Александр Иванович Гучков рассказывает
Шрифт:
Базили: Вероятно, это заявление и вызвало ваши невыборы в I Думу?
Гучков: Конечно. Я был у Столыпина А. А. — одного из основателей октябризма. Мы все видели из окна, как членов Государственной думы везли куда-то на прием в Зимний дворец. Из Зимнего дворца приехал к своему брату П. А. Столыпин, там мы и познакомились. Он говорит, что аплодировал мне по поводу того гражданского мужества, которое я проявил, взяв под свою защиту такую непопулярную вещь.
Во время одного из земских съездов я опять получаю приглашение Столыпина приехать, и мы приняты Столыпиным на Аптекарском острове в том самом здании, которое через несколько недель после нашей беседы было взорвано.

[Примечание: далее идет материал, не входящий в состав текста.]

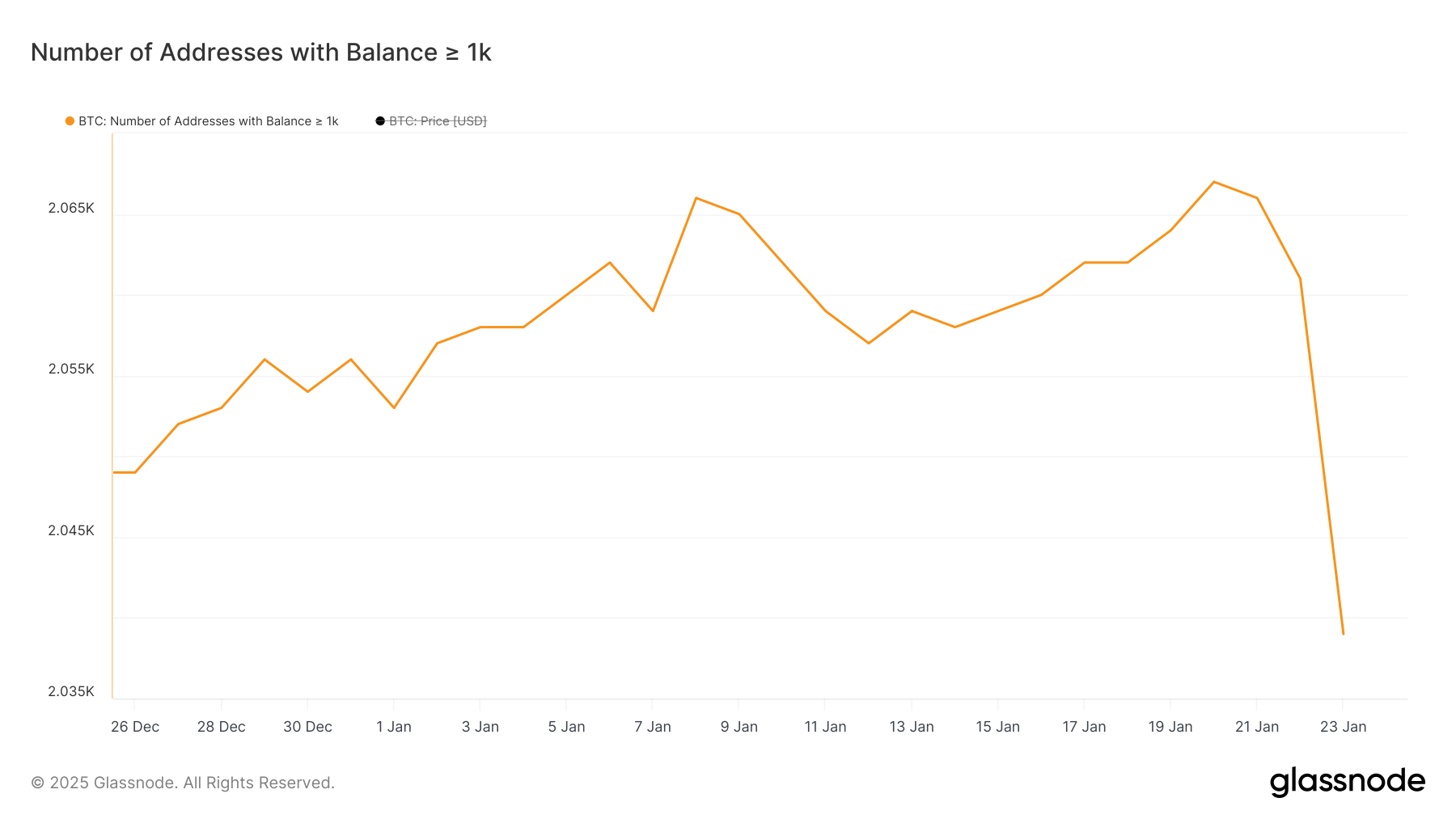Click the Glassnode copyright notice text
This screenshot has width=1456, height=819.
tap(183, 783)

Так что вот II и III Думы до взрыва на Аптекарском острове и до обнародования нового избирательного закона от 3 июля с ограничениями, куриальная система.
Базили: Ценз был выше и только для известных категорий.

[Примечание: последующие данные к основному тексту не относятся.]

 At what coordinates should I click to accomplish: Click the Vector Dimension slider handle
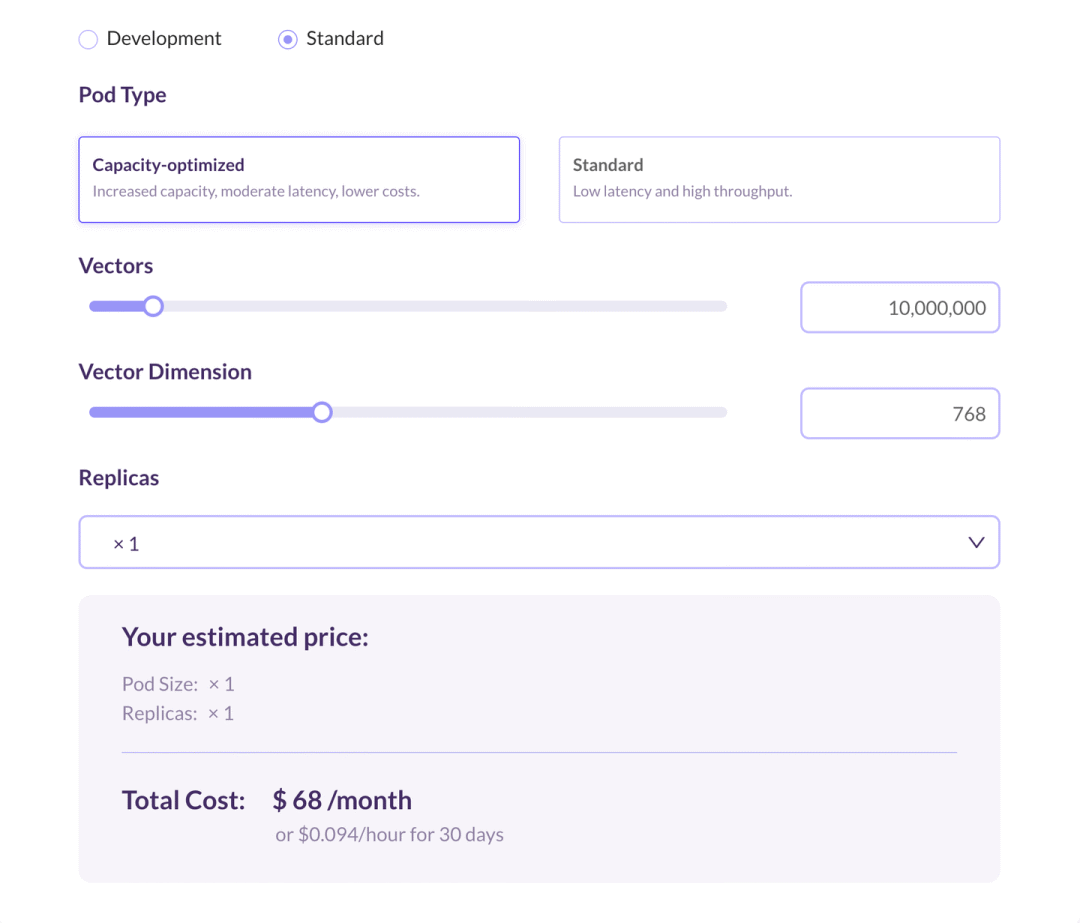click(x=322, y=412)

Гучков: Он нас убеждает войти в министерство, он всю свою государственную работу строит на аграрной
Я опять-таки предназначаюсь на должность министра торговли и промышленности. Он очень желал, чувствовал необходимость ввести в бюрократическую среду новые элементы и не только дорожил личностью Львова и моей, но самым принципом чего-то нового. Он чувствовал, что это произведет впечатление. Мы, однако, сказали ему то, что говорили Витте: мы готовы идти, но только при двух условиях — программа, которая должна была бы связать правительство и характеризовать новый его состав в глазах общественного мнения, и, затем, мы настаивали на значительном расширении состава людей со стороны, которые должны были быть введены, т. е. ввести и других общественных деятелей в министерство, потому что [если] нас двое, что же мы смогли [бы]. „Вы это сделайте, — говорил я Столыпину, — потому что, если бы мы вошли вдвоем, мы встретили бы оппозицию. Если мы через некоторое время будем вынуждены уйти, это вам худший урон будет — лучше не начинать“.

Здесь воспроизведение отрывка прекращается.